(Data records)
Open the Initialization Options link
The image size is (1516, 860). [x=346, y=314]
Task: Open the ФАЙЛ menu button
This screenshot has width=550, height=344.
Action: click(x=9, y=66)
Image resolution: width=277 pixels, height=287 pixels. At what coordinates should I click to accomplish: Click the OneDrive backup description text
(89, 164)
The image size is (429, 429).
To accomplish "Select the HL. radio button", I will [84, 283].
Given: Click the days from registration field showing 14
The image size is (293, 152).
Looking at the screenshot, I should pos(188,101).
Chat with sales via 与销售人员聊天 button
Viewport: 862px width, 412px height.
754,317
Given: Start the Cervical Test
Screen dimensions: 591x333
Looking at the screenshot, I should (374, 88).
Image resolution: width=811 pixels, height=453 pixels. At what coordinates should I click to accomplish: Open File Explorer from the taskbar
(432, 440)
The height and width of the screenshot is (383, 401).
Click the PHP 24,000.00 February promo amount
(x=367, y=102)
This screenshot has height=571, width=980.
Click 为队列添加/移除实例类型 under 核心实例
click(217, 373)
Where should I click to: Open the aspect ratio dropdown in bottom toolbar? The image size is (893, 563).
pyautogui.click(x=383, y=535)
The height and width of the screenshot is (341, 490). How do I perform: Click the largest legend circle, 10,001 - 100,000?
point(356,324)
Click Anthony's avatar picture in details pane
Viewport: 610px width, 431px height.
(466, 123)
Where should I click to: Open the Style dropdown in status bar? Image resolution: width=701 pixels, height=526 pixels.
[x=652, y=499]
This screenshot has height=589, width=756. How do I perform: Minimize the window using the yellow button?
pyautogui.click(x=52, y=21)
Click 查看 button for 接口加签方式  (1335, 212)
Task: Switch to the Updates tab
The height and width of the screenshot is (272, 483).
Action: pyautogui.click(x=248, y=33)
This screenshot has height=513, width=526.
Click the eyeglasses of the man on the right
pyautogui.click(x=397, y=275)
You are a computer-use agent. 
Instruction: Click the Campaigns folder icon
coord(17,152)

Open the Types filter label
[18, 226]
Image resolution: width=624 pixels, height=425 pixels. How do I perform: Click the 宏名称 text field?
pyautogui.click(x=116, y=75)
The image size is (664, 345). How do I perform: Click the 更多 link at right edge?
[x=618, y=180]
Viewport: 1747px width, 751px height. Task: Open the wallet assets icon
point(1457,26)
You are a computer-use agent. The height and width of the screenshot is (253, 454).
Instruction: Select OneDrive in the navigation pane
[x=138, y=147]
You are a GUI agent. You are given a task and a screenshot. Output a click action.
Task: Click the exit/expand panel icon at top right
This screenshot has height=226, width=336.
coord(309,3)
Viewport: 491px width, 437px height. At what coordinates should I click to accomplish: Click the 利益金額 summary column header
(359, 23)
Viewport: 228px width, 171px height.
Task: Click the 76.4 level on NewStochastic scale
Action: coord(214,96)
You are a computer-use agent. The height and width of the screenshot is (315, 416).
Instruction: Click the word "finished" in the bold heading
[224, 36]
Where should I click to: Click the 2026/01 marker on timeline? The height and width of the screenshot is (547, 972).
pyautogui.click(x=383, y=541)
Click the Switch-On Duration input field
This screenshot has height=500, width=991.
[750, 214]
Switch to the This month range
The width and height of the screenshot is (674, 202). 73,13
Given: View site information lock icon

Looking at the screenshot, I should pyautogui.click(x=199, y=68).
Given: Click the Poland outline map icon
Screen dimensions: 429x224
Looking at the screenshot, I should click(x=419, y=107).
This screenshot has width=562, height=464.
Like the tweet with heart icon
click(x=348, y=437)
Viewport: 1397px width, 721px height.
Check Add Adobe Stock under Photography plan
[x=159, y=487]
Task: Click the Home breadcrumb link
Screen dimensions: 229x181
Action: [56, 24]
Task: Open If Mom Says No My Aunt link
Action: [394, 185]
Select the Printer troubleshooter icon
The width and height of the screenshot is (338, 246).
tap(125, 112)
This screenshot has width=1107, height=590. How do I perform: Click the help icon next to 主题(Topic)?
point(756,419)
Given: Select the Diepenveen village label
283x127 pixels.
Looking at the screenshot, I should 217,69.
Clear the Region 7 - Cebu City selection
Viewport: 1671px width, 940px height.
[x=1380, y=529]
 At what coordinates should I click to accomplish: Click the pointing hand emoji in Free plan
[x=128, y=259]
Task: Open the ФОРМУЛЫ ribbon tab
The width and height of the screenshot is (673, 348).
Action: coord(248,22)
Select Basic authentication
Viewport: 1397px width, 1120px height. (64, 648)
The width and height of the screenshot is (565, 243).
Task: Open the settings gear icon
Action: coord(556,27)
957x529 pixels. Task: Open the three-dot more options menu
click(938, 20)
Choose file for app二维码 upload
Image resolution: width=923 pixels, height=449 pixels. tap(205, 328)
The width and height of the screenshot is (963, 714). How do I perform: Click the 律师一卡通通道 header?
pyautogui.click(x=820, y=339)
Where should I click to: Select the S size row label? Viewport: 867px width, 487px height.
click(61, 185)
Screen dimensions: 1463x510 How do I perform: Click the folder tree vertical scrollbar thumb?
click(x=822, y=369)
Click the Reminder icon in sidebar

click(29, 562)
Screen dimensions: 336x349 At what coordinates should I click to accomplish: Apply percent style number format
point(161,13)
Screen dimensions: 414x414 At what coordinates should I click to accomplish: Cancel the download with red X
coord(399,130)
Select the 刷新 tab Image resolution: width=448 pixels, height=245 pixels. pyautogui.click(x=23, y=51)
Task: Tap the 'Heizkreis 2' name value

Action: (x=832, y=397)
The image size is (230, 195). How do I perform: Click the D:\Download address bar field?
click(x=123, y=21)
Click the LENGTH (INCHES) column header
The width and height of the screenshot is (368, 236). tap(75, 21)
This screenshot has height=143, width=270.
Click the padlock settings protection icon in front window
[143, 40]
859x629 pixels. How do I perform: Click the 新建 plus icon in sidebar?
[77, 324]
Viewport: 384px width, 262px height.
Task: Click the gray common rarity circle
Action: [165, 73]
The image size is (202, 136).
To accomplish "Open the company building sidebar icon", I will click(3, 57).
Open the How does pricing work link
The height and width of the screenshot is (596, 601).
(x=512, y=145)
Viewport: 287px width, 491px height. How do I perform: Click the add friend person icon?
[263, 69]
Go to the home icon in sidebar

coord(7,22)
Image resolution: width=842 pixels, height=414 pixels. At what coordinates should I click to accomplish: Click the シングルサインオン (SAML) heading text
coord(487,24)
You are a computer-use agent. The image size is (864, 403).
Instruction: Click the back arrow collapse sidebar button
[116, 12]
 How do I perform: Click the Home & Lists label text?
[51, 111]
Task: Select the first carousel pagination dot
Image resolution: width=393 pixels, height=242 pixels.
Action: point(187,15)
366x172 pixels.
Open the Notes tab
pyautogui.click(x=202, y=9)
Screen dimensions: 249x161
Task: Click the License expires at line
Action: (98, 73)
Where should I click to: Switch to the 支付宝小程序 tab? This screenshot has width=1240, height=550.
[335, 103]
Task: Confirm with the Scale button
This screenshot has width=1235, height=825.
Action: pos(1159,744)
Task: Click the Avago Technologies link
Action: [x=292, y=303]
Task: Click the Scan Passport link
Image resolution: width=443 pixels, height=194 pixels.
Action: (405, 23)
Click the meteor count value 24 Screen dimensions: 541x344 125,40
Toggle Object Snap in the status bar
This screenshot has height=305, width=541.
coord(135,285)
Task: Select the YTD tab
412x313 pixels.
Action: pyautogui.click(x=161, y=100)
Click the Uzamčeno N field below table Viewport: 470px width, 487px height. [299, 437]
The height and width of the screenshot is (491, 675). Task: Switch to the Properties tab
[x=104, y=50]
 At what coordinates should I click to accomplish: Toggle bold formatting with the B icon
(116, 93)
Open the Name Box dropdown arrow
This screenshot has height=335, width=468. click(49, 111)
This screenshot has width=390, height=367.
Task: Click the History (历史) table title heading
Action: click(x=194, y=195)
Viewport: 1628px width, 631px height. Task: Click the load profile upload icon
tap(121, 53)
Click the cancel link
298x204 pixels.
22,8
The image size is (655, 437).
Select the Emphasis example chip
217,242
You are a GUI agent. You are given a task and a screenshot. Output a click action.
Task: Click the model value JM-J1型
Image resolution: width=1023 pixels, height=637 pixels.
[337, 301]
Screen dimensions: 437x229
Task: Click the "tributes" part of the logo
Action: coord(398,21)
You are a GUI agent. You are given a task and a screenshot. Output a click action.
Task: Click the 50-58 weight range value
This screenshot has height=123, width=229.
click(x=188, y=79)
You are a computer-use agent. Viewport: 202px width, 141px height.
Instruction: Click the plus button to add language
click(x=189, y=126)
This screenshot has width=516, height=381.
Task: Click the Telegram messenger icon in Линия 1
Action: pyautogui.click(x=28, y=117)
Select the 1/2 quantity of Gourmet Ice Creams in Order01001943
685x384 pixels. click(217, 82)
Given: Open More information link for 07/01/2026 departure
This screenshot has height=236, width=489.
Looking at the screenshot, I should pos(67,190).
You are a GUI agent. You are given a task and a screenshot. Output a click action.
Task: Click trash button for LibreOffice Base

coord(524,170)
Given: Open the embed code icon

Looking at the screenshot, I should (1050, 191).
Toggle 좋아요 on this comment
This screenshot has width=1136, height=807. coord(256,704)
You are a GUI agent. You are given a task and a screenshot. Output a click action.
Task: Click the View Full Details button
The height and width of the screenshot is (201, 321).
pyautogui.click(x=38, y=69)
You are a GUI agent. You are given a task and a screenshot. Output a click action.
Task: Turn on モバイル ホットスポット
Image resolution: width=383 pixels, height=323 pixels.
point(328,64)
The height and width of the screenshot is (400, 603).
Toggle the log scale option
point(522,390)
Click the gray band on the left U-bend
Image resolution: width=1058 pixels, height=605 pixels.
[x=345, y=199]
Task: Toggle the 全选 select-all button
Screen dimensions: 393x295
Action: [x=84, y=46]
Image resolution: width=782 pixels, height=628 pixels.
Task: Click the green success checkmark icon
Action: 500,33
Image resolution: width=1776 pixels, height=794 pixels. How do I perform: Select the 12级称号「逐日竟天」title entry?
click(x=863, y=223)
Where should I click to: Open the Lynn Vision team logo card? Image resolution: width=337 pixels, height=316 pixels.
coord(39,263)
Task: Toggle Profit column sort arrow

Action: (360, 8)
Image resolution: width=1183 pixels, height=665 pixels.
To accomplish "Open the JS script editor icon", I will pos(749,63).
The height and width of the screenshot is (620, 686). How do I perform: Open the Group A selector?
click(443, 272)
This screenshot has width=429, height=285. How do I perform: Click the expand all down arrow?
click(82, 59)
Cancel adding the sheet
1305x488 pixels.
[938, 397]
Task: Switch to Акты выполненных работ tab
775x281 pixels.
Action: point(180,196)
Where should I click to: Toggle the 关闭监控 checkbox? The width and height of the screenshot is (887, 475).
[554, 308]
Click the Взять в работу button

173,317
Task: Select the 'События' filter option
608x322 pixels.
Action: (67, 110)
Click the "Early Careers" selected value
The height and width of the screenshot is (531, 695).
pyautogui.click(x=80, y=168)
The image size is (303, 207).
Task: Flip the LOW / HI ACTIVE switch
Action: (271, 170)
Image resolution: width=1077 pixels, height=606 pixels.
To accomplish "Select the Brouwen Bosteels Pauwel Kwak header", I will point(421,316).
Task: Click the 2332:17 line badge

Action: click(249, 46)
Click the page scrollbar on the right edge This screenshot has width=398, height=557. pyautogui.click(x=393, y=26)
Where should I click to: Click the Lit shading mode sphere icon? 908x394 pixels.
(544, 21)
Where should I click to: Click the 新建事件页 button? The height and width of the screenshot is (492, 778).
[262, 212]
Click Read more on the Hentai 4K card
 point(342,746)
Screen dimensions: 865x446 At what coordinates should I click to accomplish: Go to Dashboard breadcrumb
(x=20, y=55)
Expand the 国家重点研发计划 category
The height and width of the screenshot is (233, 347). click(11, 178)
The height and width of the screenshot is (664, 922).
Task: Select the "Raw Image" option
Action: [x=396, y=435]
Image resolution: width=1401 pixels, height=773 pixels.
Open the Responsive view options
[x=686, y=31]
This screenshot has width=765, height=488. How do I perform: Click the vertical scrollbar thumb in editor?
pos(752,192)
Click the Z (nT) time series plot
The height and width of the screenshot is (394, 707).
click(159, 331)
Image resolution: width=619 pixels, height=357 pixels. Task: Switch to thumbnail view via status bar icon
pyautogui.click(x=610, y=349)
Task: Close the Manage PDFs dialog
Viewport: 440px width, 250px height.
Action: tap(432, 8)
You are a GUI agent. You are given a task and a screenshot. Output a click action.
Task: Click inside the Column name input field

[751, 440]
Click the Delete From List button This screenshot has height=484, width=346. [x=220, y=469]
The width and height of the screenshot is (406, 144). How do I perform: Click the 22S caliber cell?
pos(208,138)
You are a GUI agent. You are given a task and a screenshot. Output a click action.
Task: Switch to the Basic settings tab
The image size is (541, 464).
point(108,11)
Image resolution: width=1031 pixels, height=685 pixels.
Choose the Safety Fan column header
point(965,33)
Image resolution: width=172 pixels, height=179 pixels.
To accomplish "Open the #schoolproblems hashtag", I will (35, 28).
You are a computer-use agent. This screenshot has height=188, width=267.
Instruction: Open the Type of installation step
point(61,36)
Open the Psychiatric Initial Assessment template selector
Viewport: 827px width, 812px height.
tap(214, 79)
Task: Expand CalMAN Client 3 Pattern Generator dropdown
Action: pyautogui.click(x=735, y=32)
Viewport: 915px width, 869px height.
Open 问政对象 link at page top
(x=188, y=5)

▸ Exercise prompt: Look through the data above and return each line where the string "will" occurs.

▸ Response for this exercise:
To accomplish "Select the HL. radio button", I will [84, 283].
To accomplish "Open the company building sidebar icon", I will click(3, 57).
To accomplish "Open the JS script editor icon", I will pos(749,63).
To accomplish "Select the Brouwen Bosteels Pauwel Kwak header", I will point(421,316).
To accomplish "Open the #schoolproblems hashtag", I will (35, 28).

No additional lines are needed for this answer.